**Check your understanding**
1. From the post about the Nexus 5 below, write out everything from "Anyway. This was" down to "version of Android.".
2. Write what comes next in the post about the Nexus 5 below, picking up after its last sentence.
══ Excerpt
I've been struggling to understand my phone's recent behaviour, and I've suddenly come to an important reconceptualisation of what's going on.
First, some background. We tend to assume that the young are natural neophiles, taking to new things like ducks to water. But that's not true. Prensky's very problematic (but trendy) idea of Digital Natives and Digital Immigrants is a good example of this muddled thinking. His argument was that a new bunch of students were coming through who were 'digital natives', having grown up with this stuff and fluent in it; older people, even if they came to the digital world, would be 'digital immigrants' having moved there in later life rather than having been born digital. This is empirically refuted: there are plenty of young people who are uncomfortable with digital technologies, and plenty of older people who are fluent. Much better, I think, to use the idea of digital residents and digital tourists or visitors.
Anyway. This was supposed to be a privileged-world whinge about minor frustrations with my phone, not a sociology lecture. (Actually, it's partly cathartic moan, partly an exercise in
rubber-ducking, and partly a thinly-veiled bleg for Android help.)
My phone - a Nexus 5 - is in many ways a young gadget. But it doesn't like new things. It reacts badly to change. I think it's an old reactionary.
It got a new version of Android.
It didn't like it.
Instead of unlocking with a button press and a PIN, it started demanding a swipe up in between the two, which is really hard to do one-handed, and impossible to do if you've just pressed the button with your thumb until you've shuffled the phone around in your hand a bit.
════
══ Supplied material
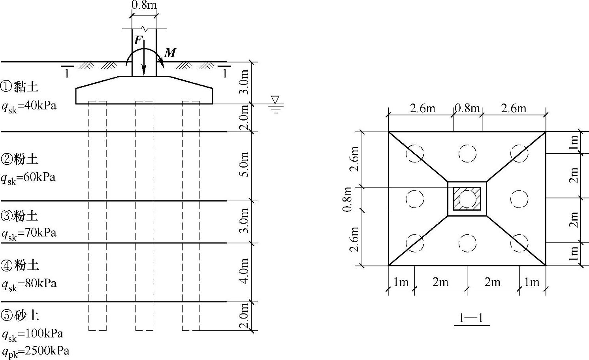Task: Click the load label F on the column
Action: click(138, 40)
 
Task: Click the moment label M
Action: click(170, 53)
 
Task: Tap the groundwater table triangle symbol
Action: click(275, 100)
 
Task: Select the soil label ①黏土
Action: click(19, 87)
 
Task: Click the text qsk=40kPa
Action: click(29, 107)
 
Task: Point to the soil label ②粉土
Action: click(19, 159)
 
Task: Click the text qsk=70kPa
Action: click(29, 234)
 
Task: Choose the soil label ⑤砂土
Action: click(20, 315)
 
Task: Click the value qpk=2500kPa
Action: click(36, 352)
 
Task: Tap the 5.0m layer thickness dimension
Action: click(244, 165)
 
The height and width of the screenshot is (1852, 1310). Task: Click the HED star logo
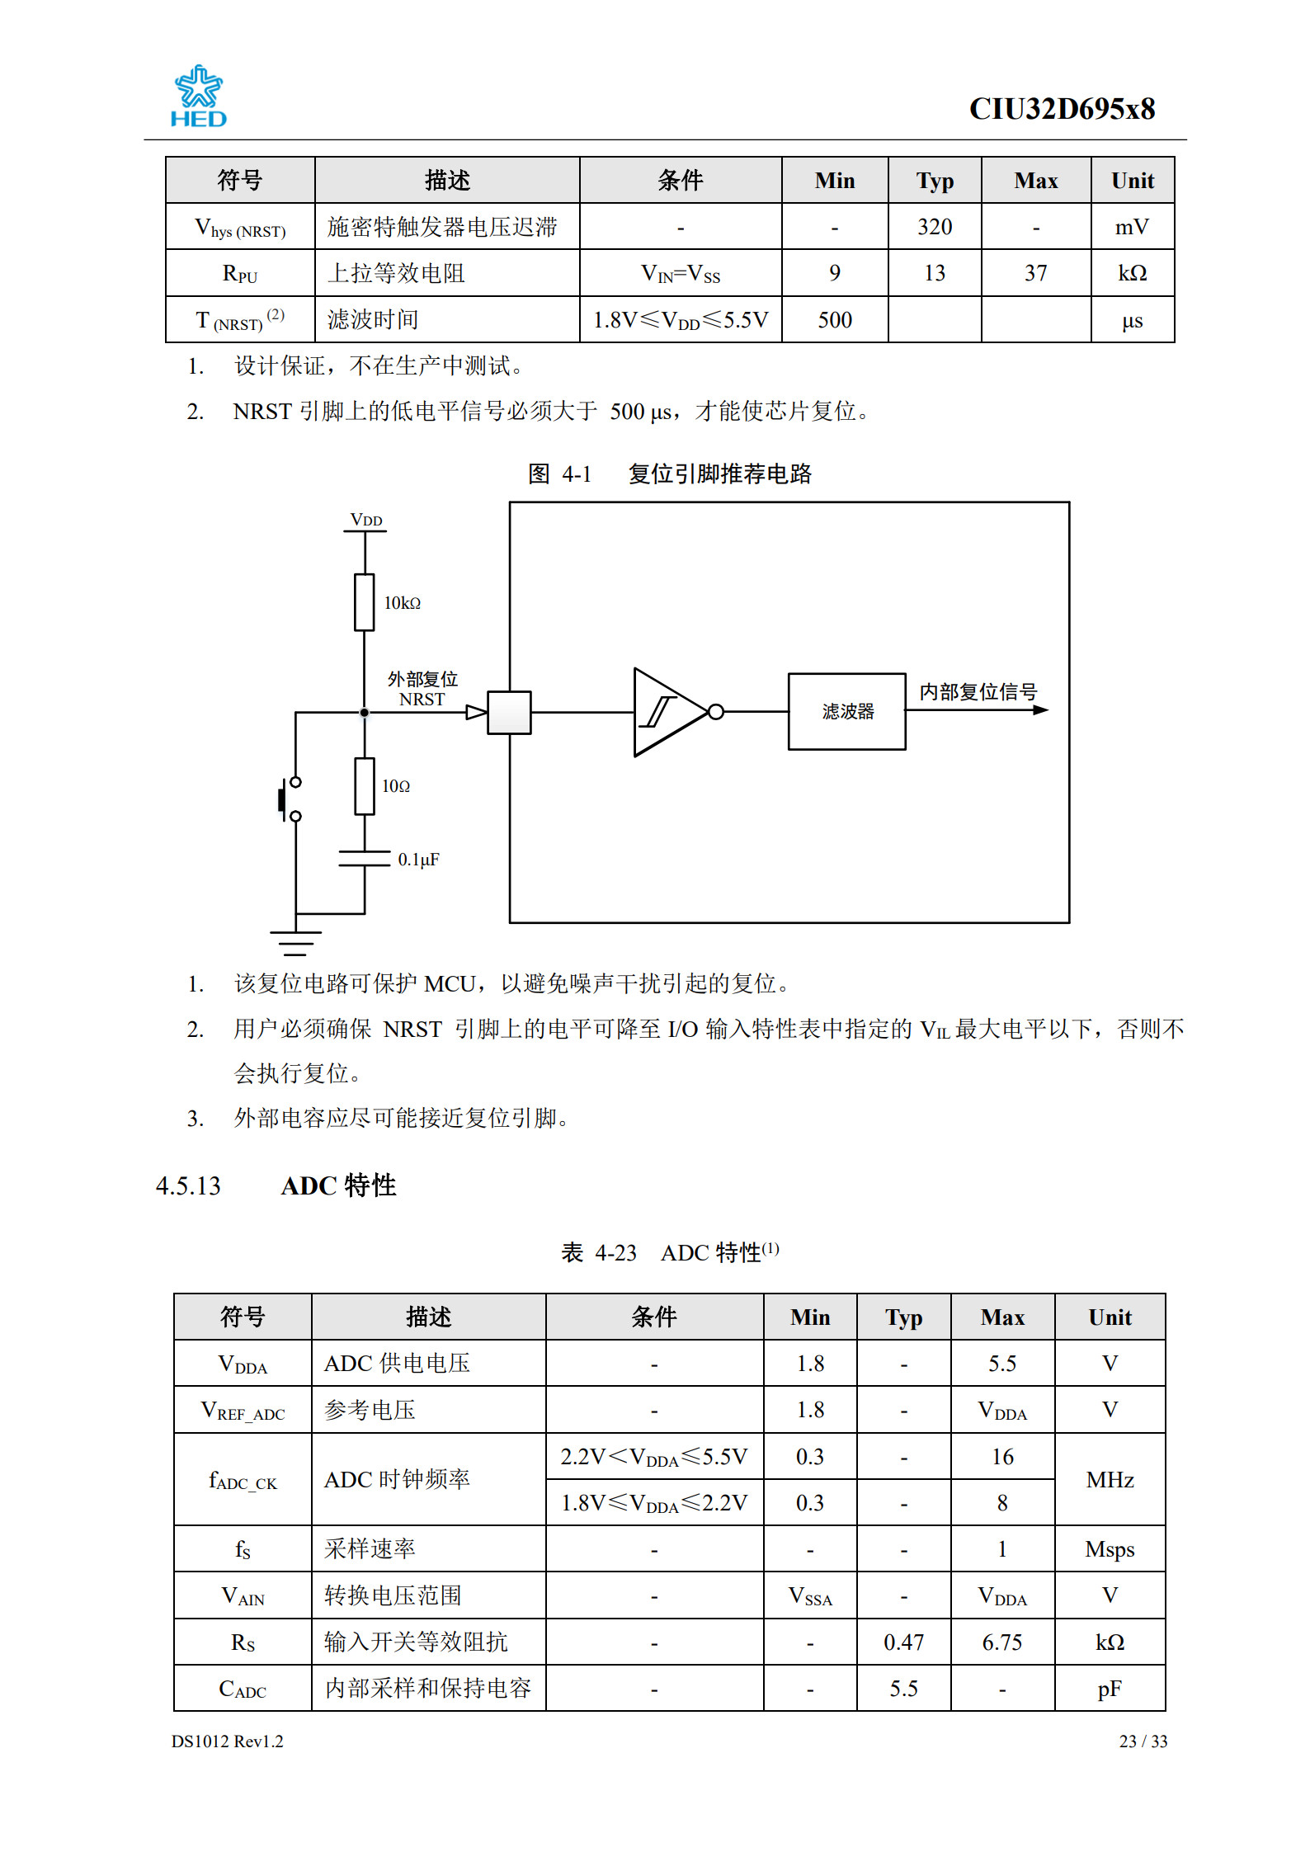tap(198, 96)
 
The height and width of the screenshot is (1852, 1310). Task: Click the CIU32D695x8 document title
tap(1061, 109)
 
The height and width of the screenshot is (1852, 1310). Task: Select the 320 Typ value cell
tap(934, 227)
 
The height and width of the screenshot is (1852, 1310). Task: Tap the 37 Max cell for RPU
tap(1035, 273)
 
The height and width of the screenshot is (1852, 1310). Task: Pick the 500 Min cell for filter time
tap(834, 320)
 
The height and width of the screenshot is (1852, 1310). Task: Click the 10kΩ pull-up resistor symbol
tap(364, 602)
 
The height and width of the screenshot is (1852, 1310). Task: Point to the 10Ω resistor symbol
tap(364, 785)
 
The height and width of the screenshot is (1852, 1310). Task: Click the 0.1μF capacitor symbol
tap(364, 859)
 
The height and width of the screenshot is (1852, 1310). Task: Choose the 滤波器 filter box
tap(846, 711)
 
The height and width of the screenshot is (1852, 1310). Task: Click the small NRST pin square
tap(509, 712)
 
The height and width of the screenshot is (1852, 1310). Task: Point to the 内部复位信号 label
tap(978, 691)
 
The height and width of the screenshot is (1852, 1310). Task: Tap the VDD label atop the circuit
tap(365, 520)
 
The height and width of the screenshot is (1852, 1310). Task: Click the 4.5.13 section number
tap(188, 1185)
════
**Solved problems**
1.
Anyway. This was supposed to be a privileged-world whinge about minor frustrations with my phone, not a sociology lecture. (Actually, it's partly cathartic moan, partly an exercise in
rubber-ducking, and partly a thinly-veiled bleg for Android help.)
My phone - a Nexus 5 - is in many ways a young gadget. But it doesn't like new things. It reacts badly to change. I think it's an old reactionary.
It got a new version of Android.

2.
Then it got another new version of Android, and for a short while, it was slightly better. It gained the ability to 'geofence', to unlock automatically when it was in a specific place. After reaching a score draw in an argument with work policies (which demand you have PIN unlock if you are to access work email on your phone), I paid the information price to Google (i.e. confirming my home location). And then, sometimes, when I was in the right bit of my home and my phone was in the right mood, it would unlock just with a button press.
Part of the problem - I thought - was that the wifi in my home only reached some of the rooms. In particular, it was flaky in my bedroom, and no signal in **TODO's room. When the router started getting more and more unreliable, I bit the bullet and bought a new router with extra power.
It didn't like it.
It could connect Ok - the wifi was rock-solid in my bedroom, and accessible if flaky in **TODO's room. But the phone sulked and went back to demanding the difficult swipe in the unlock process every time. My guess was that it did not believe it was at my home any more, except that if you asked it where it was, it said it was at my home. It also started refusing to work with my phone company's nifty app that connects texts and calls via wifi when you're at home, which was a really useful thing for me since the signal in my house is terrible and no phones apart from ancient Nokias get solid signal.
Then a while later it got yet another new version of Android. It didn't like it.
Obviously the thing with the new router had been festering all the while, and it lost it completely about wifi and started refusing to do it at all. After a lot of patient work, fiddly with settings and caches and gently re-introducing it to all the (surprisingly many) different wifi networks I wanted it to use, repeatedly, it relented a little and deigned to connect. Sometimes. If you turn it off and on again, or reboot, or forget the network and add it back, or something. Or if it feels like it. And when it does connect, it's at about half the signal strength it previously claimed. Now it is flaky in most rooms apart from the one with the router in (and then only when you're up that end of the room), and no signal in my bedroom. It's not the router - other phones, tablets and laptops connect to my router fine, and my phone has the same troubles on work wifi.
I didn't like that. And still don't. And have run out of ways of trying to fix it and have resorted to undignified online moaning instead.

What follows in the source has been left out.